A chart prepared by Andrew Prokop of Vox of 48 close (within 10 points) Senate elections between 2014 and 2020 showed eight elections in which polling understated Democratic candidates’ margins by an average of 1.8 percentage points and 40 elections in which polling understated Republicans’ margins by an average of 5 percentage points.

That trend seems to be continuing. And as Cohn notes, “Democratic Senate candidates are outrunning expectations in the same places where the polls overestimated Mr. Biden in 2020 and (Hillary) Clinton in 2016.”

“Polls have routinely underestimated the attitudes of conservative Americans over the last twenty years,” admits the Economist polling director, G. Elliott Morris,  in his recent book “Strength in Numbers.” He adds that “Pre-election polls face severe and prolonged threats from partisan nonresponse.”

That has gotten pollsters, as Mr. Morris notes, to massage their sampling and weighting techniques in historically unorthodox ways to try to match the actual electorate. 

Going far in that direction has been Republican Robert Cahaly, whose Trafalgar Research polls have shown better results for Republicans and often, but not always, numbers closer to actual results than those of other firms.

This year, many firms have been surprisingly tardy in switching from registered voter to likely voter samples, even as early voting has started in some states. As is usual, the narrower group of likely voters tends to be more Republican, as is suggested by the Republican advantage this year in primary turnout. 

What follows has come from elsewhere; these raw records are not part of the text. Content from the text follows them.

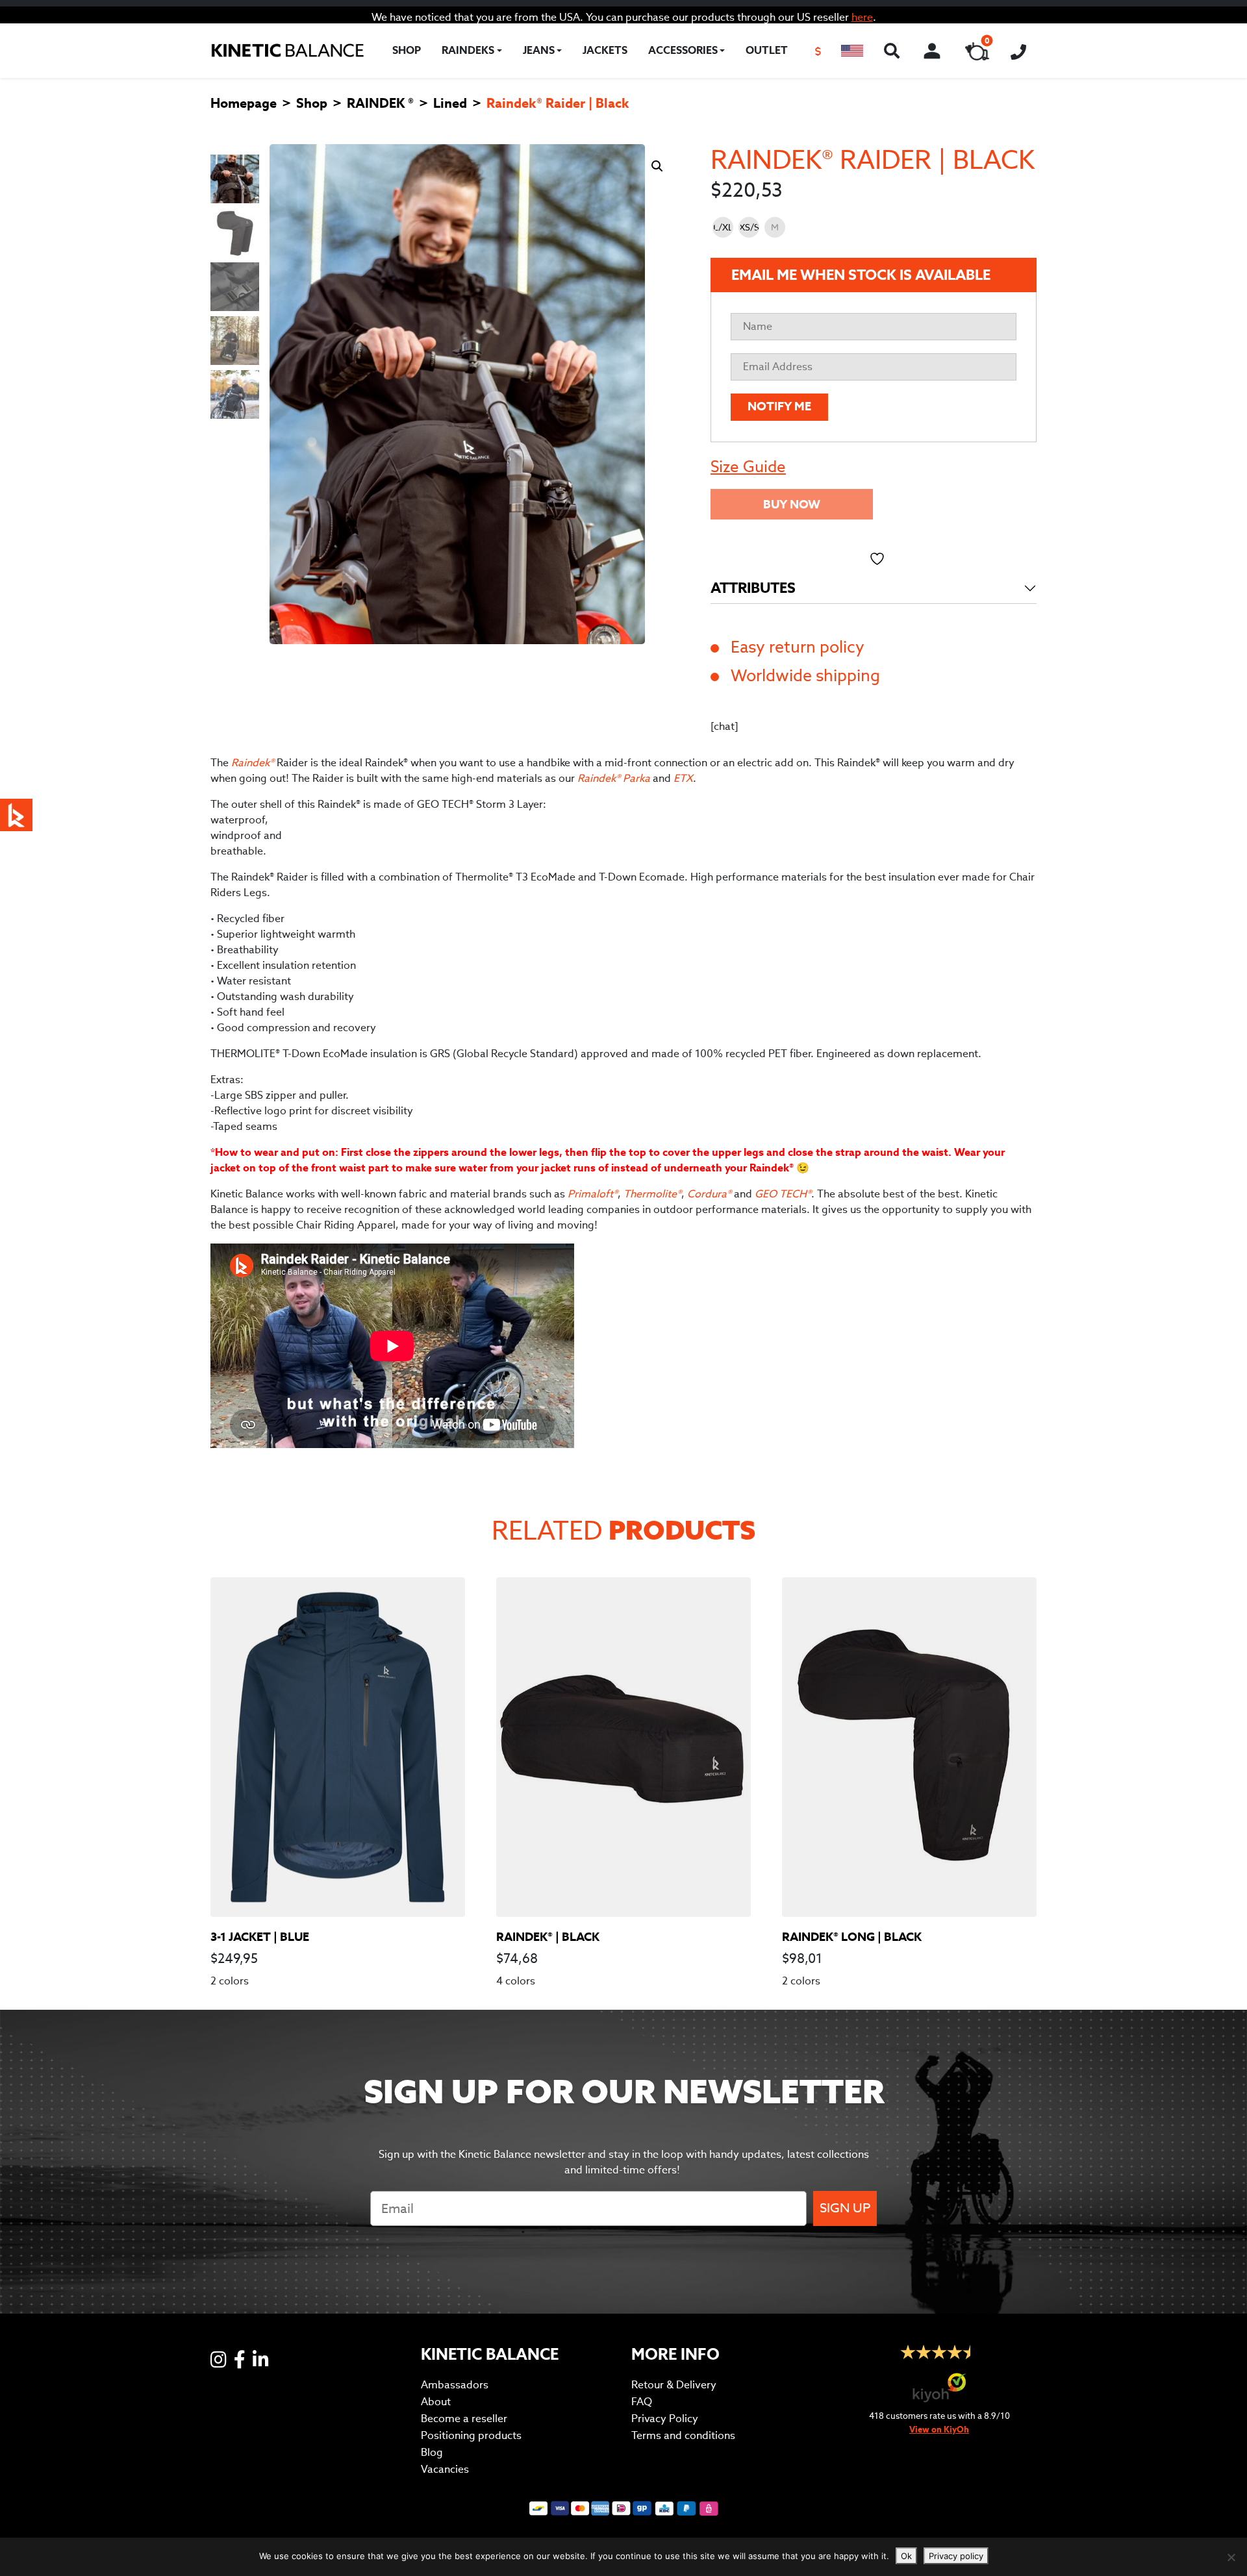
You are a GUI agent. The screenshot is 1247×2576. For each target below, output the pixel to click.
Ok (906, 2556)
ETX (683, 778)
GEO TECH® (783, 1194)
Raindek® (254, 762)
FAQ (641, 2401)
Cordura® (709, 1194)
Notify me (779, 406)
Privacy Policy (664, 2418)
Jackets (605, 50)
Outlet (767, 50)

As National Review’s Jim Geraghty points out, the current generic polls that sample likely voters show Republicans ahead by 2.8 points.

Similarly, the September 18-21 ABC/Washington Post poll shows registered voters favoring Republican House candidates by an insignificant 47 percent to 46 percent margin, but likely voters favoring them by 51 percent to 46 percent. 

More startlingly, in congressional districts rated as competitive, registered voters favored Republicans by 55 percent to 34 percent. If that’s so, Republicans will make much greater gains than suggested by the currently tied generic vote.

Apparently, “shy Trump” voters have been refusing to be polled — an attitude possibly fortified by the denunciation by President Biden in his eerily lit Independence Hall speech on September 1 of “MAGA Republicans” who “represent an extremism that threatens the very foundations of the republic.”

That chilling rhetoric, together with federal nonprosecution of leftist violence against pro-life pregnancy counseling centers and Supreme Court justices’ homes, might be making many Republicans unwilling to divulge their views to pollsters affiliated with media organizations or universities. We’ll have a better idea of just how many on November 9.